Mais au-delà de ces dramatiques événements factuels, cette période est en fait porteuse d’un double enseignement colossal…
Rabbi Akiva était en effet le grand maître de la loi orale, si bien qu’avec la mort en série de ses élèves, c’était toute la Torah ché beal pé qui risquait de disparaître car elle n’aurait plus pu être transmise. Or voilà que Rabbi Akiva nous donne un enseignement extraordinaire… Âgé à ce moment-là de 64 ans et alors qu’il venait de perdre tous ses disciples, ce grand sage ne baisse pas les bras : il va dans le sud d’Israël pour y fonder une nouvelle yéchiva !

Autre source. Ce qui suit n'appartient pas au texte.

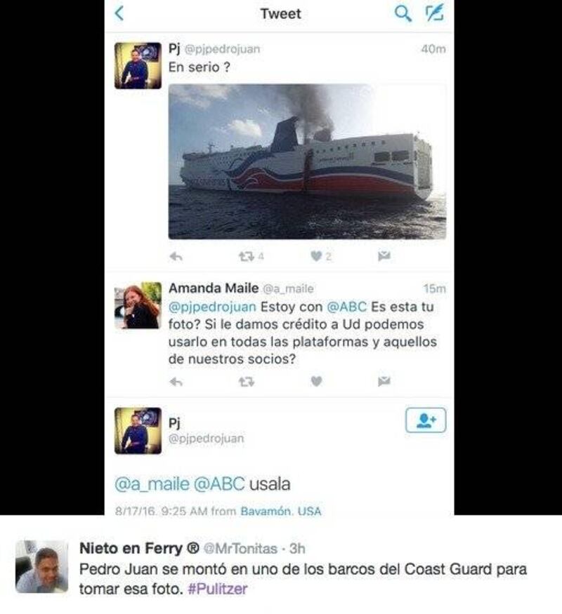Open the burning ferry photo
Image resolution: width=562 pixels, height=614 pixels.
click(307, 161)
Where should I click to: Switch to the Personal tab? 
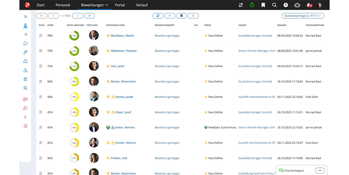tap(63, 5)
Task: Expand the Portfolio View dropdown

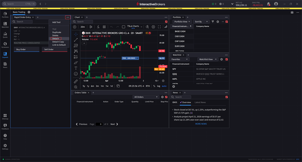Action: coord(183,22)
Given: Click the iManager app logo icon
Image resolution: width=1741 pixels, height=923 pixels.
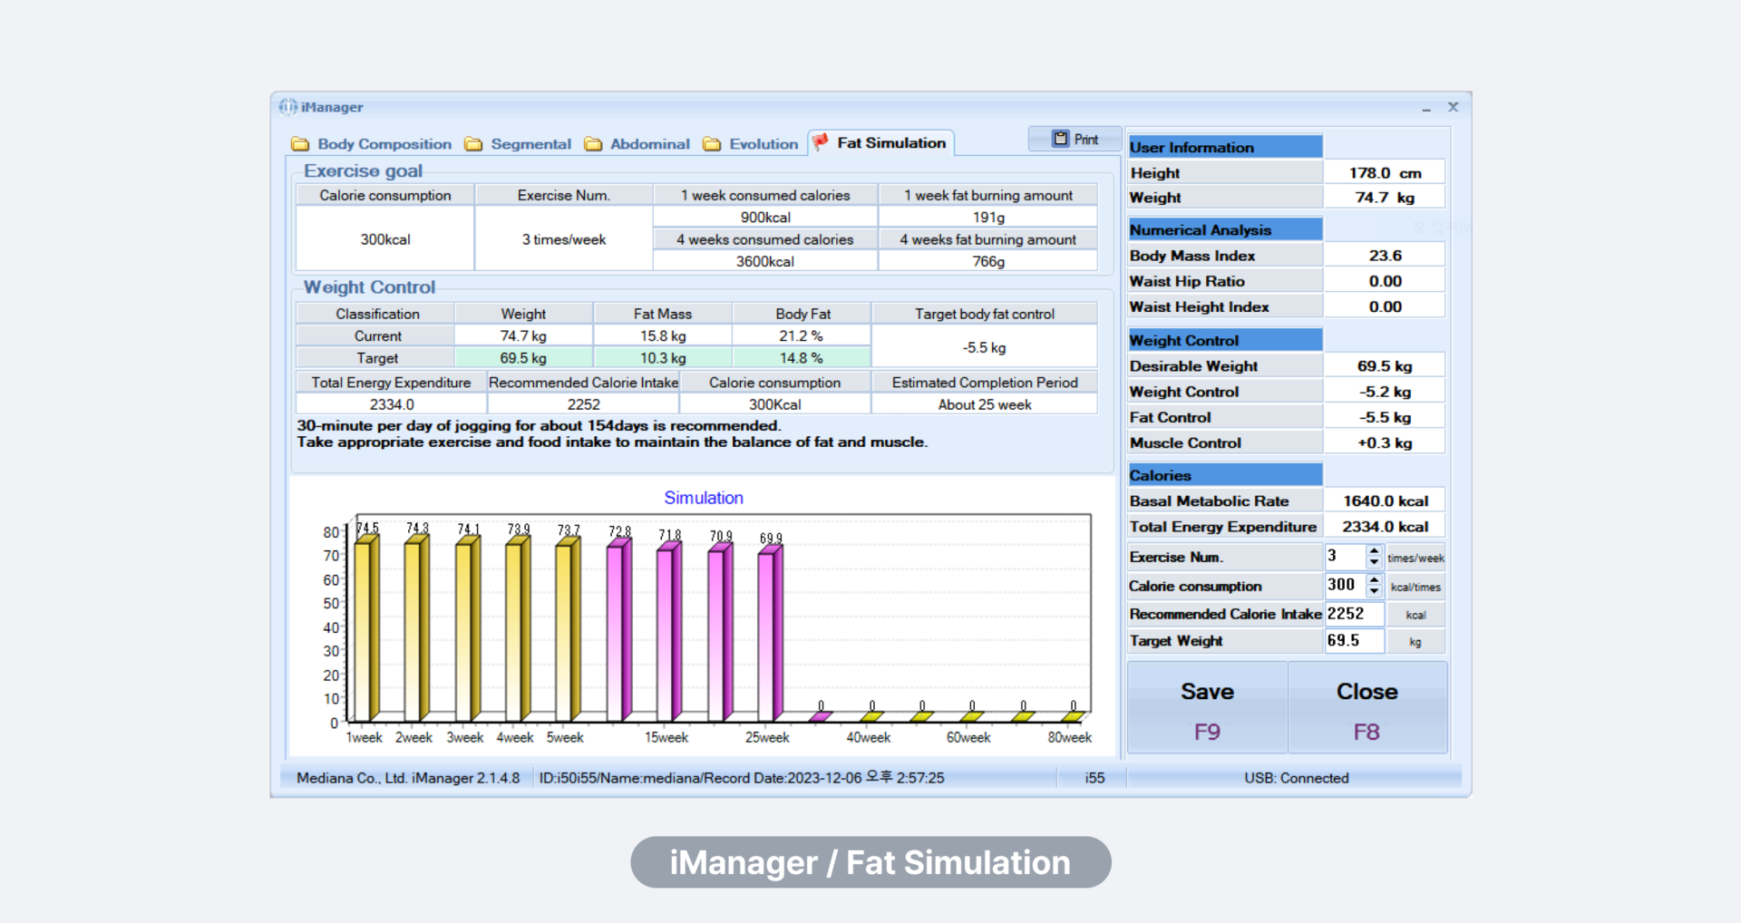Looking at the screenshot, I should 287,107.
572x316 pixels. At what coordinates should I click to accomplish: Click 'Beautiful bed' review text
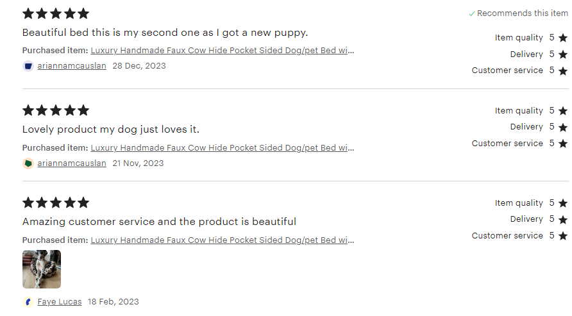click(165, 32)
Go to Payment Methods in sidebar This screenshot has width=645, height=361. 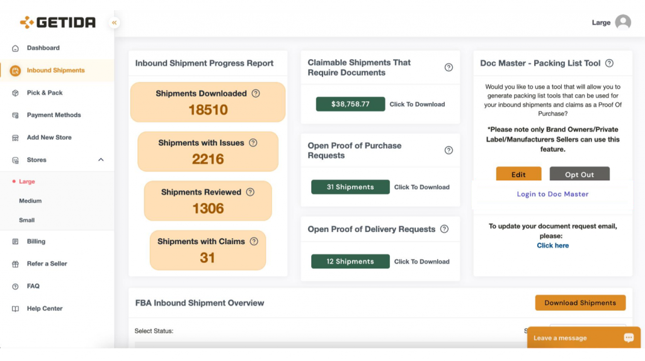click(54, 115)
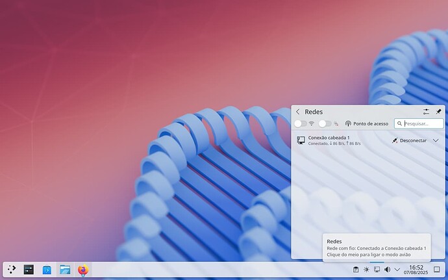Click the network icon in system tray
Viewport: 448px width, 280px height.
tap(377, 270)
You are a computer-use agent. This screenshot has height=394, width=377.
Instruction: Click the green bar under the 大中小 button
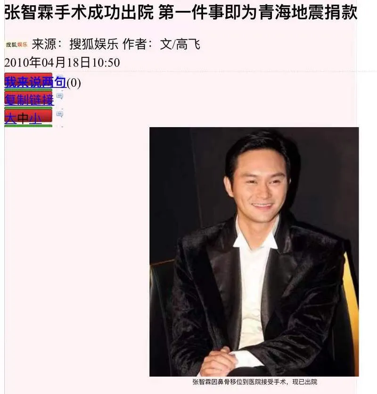(x=28, y=126)
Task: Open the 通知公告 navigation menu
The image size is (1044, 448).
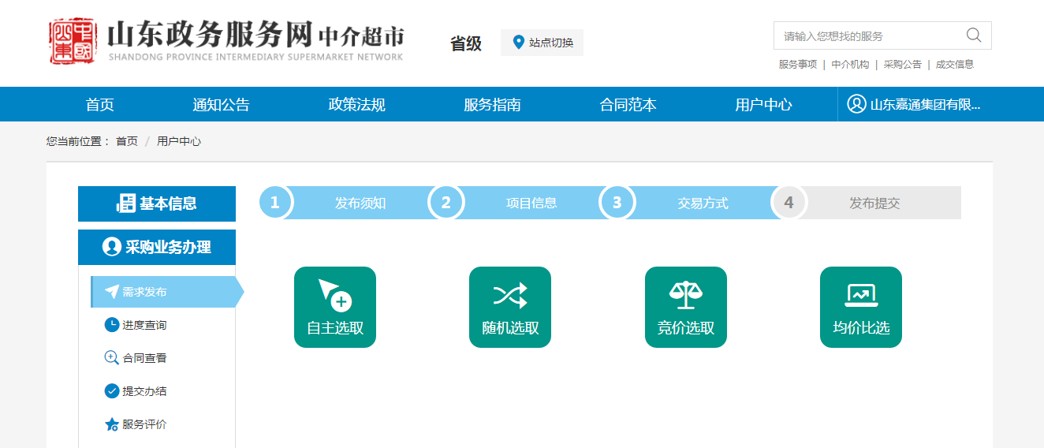Action: click(221, 105)
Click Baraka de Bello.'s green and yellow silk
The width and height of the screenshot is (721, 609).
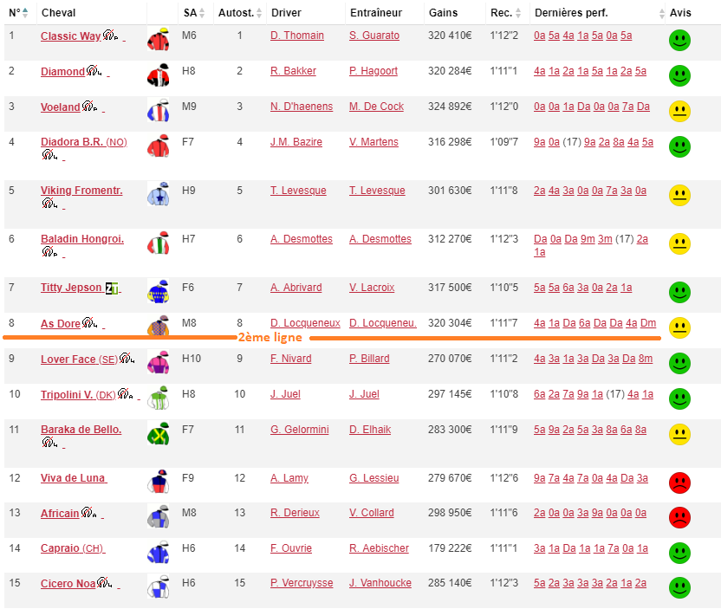point(158,433)
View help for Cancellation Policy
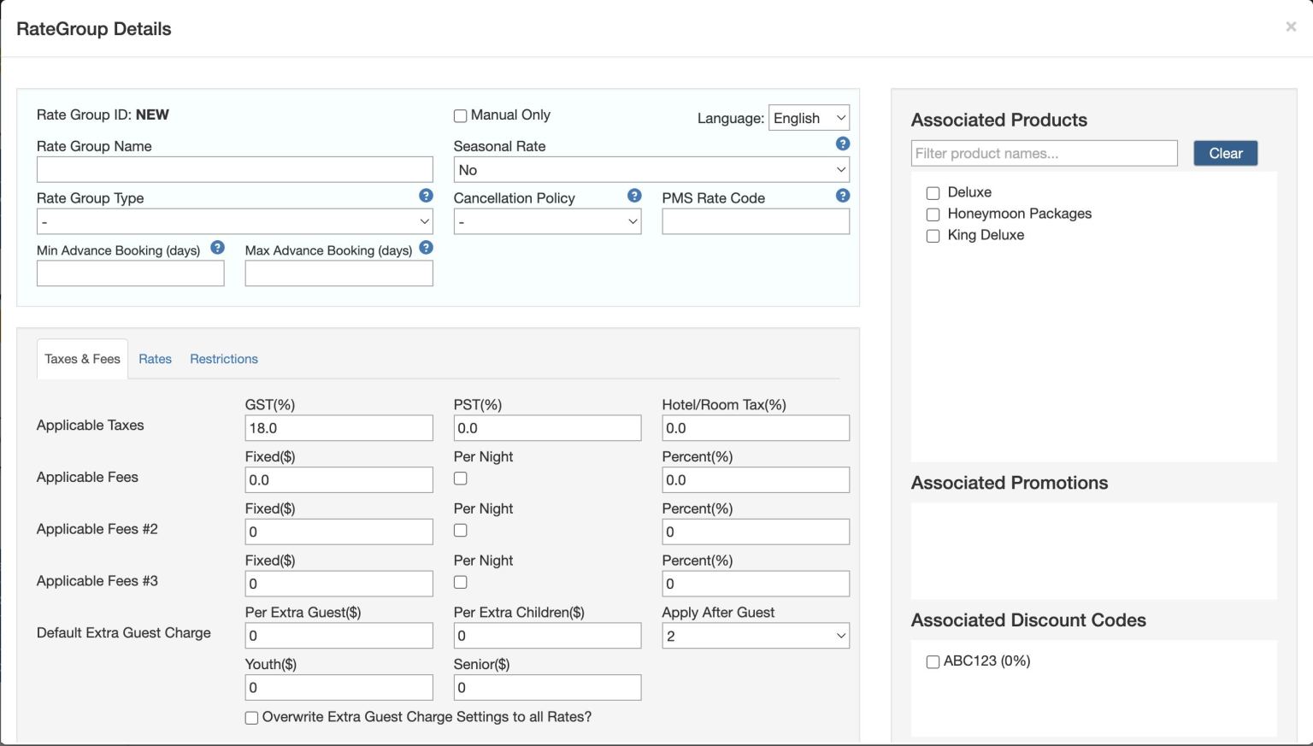1313x746 pixels. 633,196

De cet institut talmudique de « sauvetage » de la Torah orale, sortiront ses six plus grands maîtres : rabbi Shimon Bar Yo’haï, rabbi Méïr Baal Haness, rabbi Yéhouda Bar Ilaï, rabbi Yossi ben ‘Halafta, rabbi Éléazar ben Shamoua et rabbi Néh’emia. Malgré l’ampleur de la catastrophe qui avait annihilé tous ses disciples, Rabbi Akiva ne s’est donc jamais découragé. Son double message est donc limpide : il ne faut jamais arrêter ni de prier ni d’espérer, mais il ne faut jamais oublier ce qui s’était passé…
Voilà pourquoi on ne célèbre pas de mariages juifs pendant cette période : une mesure d’exception fort rare dans notre tradition tant il est important pour le judaïsme de continuer à fonder des foyers. Mais au-delà de l’aspect dramatique de cette épidémie ravageuse, ce que veulent transmettre nos Sages par ce deuil, c’est que si la Torah orale se trouvait – qu’à D.ieu ne plaise ! – un jour effacée, ce serait la Torah tout entière qui le serait ! En effet, la Torah écrite dépourvue de sa dimension orale donnée elle aussi au mont Sinaï avec la Torah écrite n’a littéralement aucun sens.
Une étude réalisée voilà un peu plus de 25 ans aux USA a démontré que quelque 1 785 religions de par le monde sont issues du judaïsme et se fondent toutes sur les écrits de la Bible hébraïque en interprétant son texte. Ce qui montre combien – sans notre loi orale qui protège la loi écrite et transmet son esprit -, il est possible de s’égarer complètement par rapport au message divin originel et unique qu’elles contiennent toutes deux en se complétant !
Le compte de l’Omer est donc l’occasion de rendre hommage aux sages d’Israël qui, de tout temps et sans interruption, ont assuré la transmission de la Torah et de la langue hébraïque. Car si l’on parle de nos jours en Israël l’ivrit moderne, c’est bien grâce à tous ces maîtres d’Israël qui, pendant deux millénaires depuis la destruction du Temple, n’ont jamais cessé en plein exil de correspondre entre eux en hébreu, de le parler et de l’écrire. Ce qui a maintenu notre vénérable langue, mais – bien au-delà – le message entier de la Torah et son esprit.